We are using the same graph software, from Neo4j, to build a new Knowledge Graph to help fight Covid-19. The initiative connects data from a range of well-established public sources and links them in a searchable database, and it’s helping researchers and scientists find their way through the 51,000-plus publications on the disease and related disease areas such as SARS, plus over 32,000 relevant patents. It allows them to create new hypotheses by querying not only literature information but also data on a gene or protein, clinical trial, drug and drug targets. This is a critical capability in the absence of long term clinical trials and minimal peer reviewed research as we face the current pandemic.

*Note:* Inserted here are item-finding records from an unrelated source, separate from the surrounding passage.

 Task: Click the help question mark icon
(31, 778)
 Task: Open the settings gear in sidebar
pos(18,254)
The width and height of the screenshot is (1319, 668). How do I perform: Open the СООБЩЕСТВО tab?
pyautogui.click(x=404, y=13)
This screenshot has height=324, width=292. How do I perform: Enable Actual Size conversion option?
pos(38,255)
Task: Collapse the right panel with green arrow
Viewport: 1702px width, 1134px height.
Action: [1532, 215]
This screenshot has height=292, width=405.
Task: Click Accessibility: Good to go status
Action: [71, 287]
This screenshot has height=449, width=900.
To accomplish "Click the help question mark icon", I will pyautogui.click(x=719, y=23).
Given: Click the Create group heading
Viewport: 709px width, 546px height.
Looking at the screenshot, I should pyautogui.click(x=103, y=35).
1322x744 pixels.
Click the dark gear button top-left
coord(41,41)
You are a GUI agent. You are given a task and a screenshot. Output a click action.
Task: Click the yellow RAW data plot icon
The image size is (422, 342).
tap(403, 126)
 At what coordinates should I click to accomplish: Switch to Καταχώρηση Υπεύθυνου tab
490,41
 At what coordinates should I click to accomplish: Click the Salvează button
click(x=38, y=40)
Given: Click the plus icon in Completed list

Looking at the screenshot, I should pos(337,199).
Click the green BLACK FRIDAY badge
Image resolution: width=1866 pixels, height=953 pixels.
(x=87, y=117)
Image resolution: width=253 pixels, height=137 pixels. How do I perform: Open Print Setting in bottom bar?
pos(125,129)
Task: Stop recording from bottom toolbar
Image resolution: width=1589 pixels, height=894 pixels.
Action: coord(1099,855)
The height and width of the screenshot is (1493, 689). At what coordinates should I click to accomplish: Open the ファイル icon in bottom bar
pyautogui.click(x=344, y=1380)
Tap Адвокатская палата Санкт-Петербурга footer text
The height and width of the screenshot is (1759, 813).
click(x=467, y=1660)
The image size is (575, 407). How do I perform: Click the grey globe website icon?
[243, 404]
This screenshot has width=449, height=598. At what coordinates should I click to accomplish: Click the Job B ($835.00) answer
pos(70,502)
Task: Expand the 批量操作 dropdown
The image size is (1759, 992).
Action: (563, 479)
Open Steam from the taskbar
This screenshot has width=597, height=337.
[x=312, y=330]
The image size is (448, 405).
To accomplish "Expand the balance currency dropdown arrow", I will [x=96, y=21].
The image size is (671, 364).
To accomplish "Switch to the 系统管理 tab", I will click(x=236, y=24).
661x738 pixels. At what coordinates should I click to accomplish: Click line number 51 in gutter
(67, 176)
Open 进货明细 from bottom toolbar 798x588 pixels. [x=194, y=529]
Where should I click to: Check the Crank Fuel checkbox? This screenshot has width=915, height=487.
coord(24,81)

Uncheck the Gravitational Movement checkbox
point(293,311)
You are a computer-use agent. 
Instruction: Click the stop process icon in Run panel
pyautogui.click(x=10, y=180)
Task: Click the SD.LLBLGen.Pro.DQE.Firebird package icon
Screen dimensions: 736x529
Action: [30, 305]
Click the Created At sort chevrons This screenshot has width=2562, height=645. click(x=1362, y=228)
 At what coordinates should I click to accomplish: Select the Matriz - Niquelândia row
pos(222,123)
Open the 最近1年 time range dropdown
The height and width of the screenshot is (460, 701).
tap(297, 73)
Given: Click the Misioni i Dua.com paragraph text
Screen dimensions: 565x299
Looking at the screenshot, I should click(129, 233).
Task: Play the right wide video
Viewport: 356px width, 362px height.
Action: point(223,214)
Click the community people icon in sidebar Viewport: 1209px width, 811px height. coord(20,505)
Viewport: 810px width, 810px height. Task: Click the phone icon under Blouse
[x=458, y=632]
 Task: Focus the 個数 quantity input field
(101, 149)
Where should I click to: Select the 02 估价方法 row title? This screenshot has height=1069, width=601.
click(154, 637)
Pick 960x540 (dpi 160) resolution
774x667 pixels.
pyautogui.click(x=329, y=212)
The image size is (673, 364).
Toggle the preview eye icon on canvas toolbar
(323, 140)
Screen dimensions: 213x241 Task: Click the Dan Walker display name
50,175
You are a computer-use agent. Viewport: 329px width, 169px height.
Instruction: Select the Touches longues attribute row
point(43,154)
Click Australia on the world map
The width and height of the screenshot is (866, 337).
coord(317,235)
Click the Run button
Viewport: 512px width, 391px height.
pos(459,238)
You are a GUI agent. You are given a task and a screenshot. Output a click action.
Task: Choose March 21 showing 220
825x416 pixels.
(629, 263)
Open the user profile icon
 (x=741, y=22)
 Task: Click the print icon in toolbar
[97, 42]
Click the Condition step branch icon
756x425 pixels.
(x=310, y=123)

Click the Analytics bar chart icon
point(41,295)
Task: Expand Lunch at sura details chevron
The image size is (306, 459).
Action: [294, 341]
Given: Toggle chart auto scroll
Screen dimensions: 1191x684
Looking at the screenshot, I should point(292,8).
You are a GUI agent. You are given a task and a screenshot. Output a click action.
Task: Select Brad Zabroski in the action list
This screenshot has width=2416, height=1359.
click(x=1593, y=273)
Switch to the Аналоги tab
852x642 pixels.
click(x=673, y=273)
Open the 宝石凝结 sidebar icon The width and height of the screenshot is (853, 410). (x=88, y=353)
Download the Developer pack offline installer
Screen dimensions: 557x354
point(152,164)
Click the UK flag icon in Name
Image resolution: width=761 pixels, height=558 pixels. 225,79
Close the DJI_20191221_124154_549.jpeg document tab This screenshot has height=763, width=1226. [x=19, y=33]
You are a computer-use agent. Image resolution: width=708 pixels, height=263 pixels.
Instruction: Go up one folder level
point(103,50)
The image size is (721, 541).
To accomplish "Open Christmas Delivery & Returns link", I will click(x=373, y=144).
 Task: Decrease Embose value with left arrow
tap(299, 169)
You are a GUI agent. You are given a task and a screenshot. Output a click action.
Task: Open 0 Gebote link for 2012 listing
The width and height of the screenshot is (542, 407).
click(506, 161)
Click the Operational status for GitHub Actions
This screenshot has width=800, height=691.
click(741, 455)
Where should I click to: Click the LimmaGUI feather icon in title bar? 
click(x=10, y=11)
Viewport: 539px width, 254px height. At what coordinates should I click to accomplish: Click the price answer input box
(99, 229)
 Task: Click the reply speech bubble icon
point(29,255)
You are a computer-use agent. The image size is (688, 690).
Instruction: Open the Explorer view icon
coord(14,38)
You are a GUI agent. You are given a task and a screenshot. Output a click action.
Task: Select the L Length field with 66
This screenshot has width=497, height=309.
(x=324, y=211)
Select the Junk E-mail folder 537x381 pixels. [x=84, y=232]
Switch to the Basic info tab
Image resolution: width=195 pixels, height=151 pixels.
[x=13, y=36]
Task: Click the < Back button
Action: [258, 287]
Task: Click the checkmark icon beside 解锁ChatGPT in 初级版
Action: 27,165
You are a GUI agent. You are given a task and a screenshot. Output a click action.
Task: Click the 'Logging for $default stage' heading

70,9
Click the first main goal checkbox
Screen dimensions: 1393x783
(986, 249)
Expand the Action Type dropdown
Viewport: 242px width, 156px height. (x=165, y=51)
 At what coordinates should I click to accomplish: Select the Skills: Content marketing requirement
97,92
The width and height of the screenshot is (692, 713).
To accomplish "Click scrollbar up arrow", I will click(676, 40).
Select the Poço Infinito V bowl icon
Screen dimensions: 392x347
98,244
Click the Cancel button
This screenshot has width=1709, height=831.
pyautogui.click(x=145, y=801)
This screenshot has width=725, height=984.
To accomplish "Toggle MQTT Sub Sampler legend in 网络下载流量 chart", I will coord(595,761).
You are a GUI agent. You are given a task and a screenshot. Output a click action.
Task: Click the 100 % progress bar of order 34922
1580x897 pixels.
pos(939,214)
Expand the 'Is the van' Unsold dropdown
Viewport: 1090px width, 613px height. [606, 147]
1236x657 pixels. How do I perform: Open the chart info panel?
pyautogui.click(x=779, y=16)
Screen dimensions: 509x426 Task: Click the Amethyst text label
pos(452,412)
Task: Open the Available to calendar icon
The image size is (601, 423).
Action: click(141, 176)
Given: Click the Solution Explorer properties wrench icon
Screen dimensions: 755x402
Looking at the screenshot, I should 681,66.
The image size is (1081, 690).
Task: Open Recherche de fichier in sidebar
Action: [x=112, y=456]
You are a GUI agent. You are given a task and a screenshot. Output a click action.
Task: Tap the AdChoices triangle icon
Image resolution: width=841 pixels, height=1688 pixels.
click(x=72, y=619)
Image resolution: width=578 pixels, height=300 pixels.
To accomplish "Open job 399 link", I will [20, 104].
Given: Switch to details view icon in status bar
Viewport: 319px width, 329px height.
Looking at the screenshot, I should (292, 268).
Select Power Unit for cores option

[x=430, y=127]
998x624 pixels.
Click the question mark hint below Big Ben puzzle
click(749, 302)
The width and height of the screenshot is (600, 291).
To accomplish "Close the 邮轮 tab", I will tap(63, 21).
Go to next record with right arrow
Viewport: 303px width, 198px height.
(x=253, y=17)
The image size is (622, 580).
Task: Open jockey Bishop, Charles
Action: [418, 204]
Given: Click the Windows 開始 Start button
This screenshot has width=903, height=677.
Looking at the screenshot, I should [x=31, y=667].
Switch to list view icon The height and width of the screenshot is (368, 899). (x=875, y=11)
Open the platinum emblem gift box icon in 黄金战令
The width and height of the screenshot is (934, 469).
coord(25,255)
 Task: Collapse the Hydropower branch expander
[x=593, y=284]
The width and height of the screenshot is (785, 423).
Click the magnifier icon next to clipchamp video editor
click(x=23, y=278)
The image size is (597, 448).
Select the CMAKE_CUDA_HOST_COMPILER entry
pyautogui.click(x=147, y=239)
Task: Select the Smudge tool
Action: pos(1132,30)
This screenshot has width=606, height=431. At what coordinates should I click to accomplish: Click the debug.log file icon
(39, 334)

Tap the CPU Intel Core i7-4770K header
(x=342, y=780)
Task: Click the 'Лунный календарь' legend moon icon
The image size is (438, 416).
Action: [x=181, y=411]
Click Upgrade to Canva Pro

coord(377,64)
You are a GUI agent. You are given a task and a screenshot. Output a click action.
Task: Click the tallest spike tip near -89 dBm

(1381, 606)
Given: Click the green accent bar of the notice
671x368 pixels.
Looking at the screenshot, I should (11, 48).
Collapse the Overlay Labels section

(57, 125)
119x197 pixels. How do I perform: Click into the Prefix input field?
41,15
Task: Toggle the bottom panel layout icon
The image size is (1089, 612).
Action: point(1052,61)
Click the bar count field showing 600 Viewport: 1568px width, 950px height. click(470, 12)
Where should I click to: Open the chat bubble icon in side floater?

An early breakthrough has been around ACE2
While we know a lot of data about genes, proteins and other entities, researchers are seldom aware of related research outside their field — and no one can read that many papers and assimilate all that information, especially if we want to create effective Covid regimes and get to a vaccine as quickly as possible. It’s also a challenge to find key information that resides in different databases, because usually you have to carry out searches on the patent database, the publication database and the gene database, and then make the connections. Usually, researchers create Excel sheets, a list of identifiers and then they go to the database and then type in these identifiers, to get further information, but this yields limited results because of the lack of connections. It is very manual work, error-prone, extremely inefficient and slow, also it misses non-obvious or indirect connections.
In contrast, the COVIDgraph.org is a graph database that allows us to structure this data and to connect it to the fundamental things from biology (e.g. genes, the proteins and their functions).
We have also just added a clinical trials database, to understand what kind of Covid-19 clinical trials are out there. The data set specifies typical inclusion criteria, such as people under a certain age, or a specific risk group, like diabetic patients. This is valuable information that is usually scattered across different databases, and now we can bring it together and link it with everything else.
An early breakthrough has been around ACE2, the host cell receptor that mediates infection by SARS-CoV-2 (the coronavirus responsible for Covid-19). One might assume that the receptor ACE2 is just active in lung tissue, because one of the most vulnerable groups for the virus is patients with lung disease, but it turns out that of 55 human tissues in our database, the receptor is active in 53 of them. This means the ACE2 receptor can attack almost every tissue of your body, so now we know that any potential vaccine will need to be able to fight the virus in all of these different tissue areas.
It is our hope that surfacing details like this via our use of data will prove useful in the race to find a COVID-19 vaccine, as well as take us to the next level in precision medicine, prevention and treatment of diabetes.